■ EXERCISE:
From the line containing "Toggle Bold formatting" down to the final line of the entries below, quote every line verbatim. Exclude pictures.

[Collected data entries]
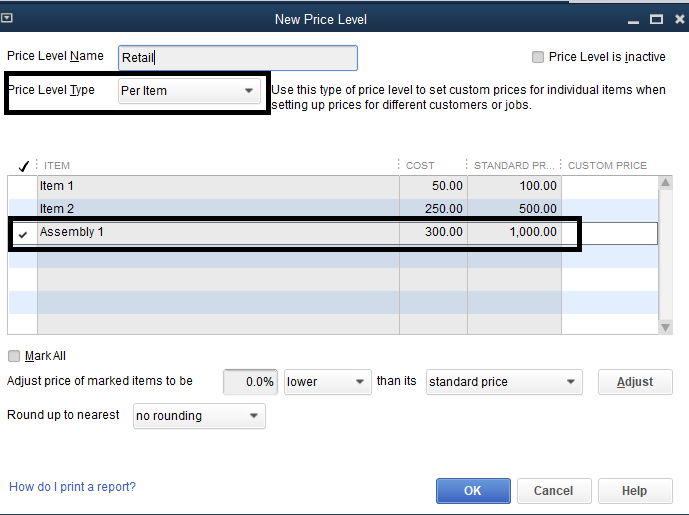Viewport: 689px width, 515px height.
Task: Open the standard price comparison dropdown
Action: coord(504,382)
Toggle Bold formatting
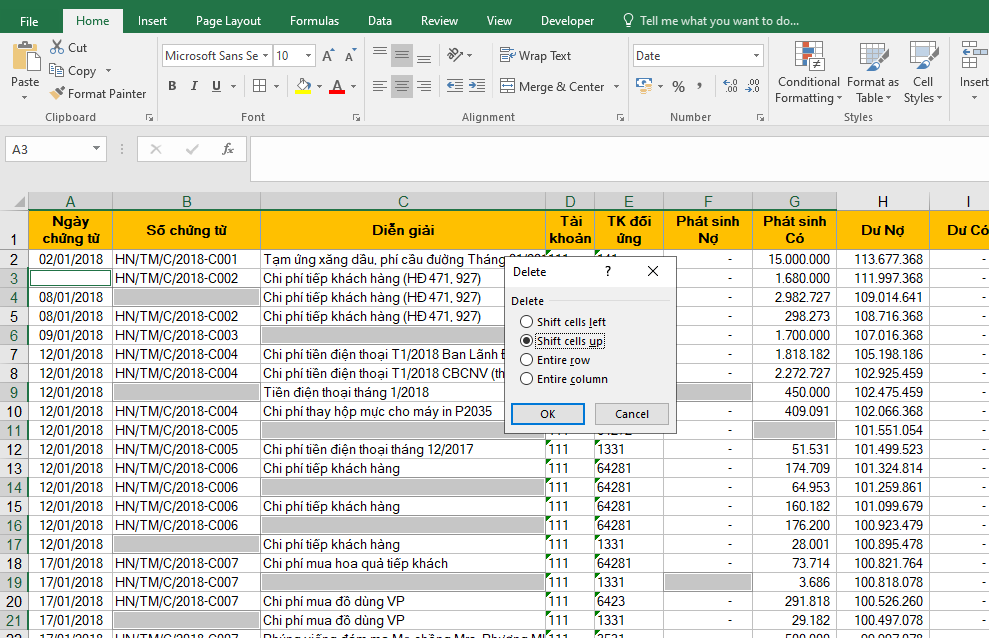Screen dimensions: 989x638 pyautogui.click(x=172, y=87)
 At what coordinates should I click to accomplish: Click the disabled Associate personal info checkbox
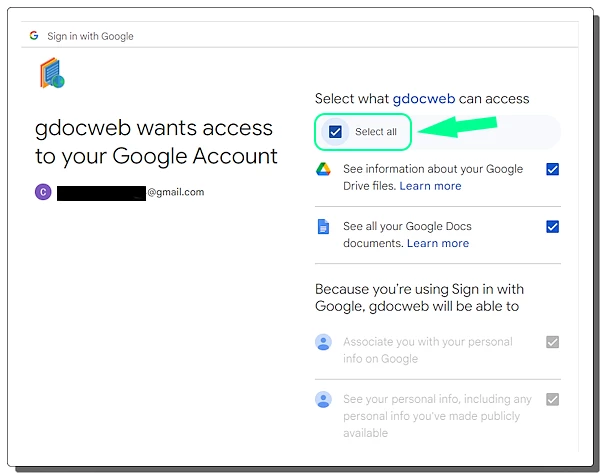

■ TASK RESULT:
Toggle Bold formatting
Screen dimensions: 989x638 pyautogui.click(x=172, y=87)
 At what coordinates should I click to accomplish: Click the disabled Associate personal info checkbox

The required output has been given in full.